Member of the Illinois House of Representatives from the 52nd district
- In office January 9, 2013 – January 13, 2021
- Preceded by: Kent Gaffney
- Succeeded by: Martin McLaughlin

Personal details
- Born: 1965 (age 60–61) Park Ridge, Illinois, U.S.
- Party: Republican
- Spouse: Margaret
- Children: 2
- Alma mater: Duke University
- Profession: investment specialist

= David McSweeney (politician) =

American politician

David McSweeney (born 1965) is a Republican politician and investment specialist from Barrington Hills, Illinois. He served in the Illinois House of Representatives from 2013 to 2021.

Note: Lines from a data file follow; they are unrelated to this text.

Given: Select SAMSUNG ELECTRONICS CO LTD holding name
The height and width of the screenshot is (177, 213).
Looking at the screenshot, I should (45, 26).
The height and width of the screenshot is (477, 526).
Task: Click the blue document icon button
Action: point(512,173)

==Early life, education, and career==
McSweeney was born in Park Ridge, Illinois and attended Barrington High School (Lake County, Illinois). He earned a Bachelor of Arts degree in economics from Duke University in 1987 and a master of business administration degree from the Fuqua School of Business in 1988. He has worked as an investment banker, financial consultant, and currently as an investment specialist, working for Banc of America Securities until April 2005. He has claimed a net worth in the millions.

==Political career==
In 1998, McSweeney unsuccessfully challenged incumbent Republican Phil Crane in the Republican primary for the 8th Congressional District in the 1998 United States House of Representatives elections. McSweeney was the Republican nominee in Illinois's 8th congressional district in 2006. He won in the six-way primary but lost to Melissa Bean in the general election with 44% of the vote to Bean's 51%.

In 2012 McSweeney was elected to the Illinois State Legislature, representing the 52nd Illinois State House District. McSweeney won the Republican nomination over incumbent Kent Gaffney, who had been appointed to the seat after the death of incumbent Mark Beaubien. In the general election, McSweeney defeated Beaubien's widow, Dee Beaubien, who ran as an Independent. No Democrat filed for the seat. McSweeney won re-election in 2014 against Democrat Bill Downs with 70 percent of the vote. McSweeney won re-election in 2016 after running unopposed.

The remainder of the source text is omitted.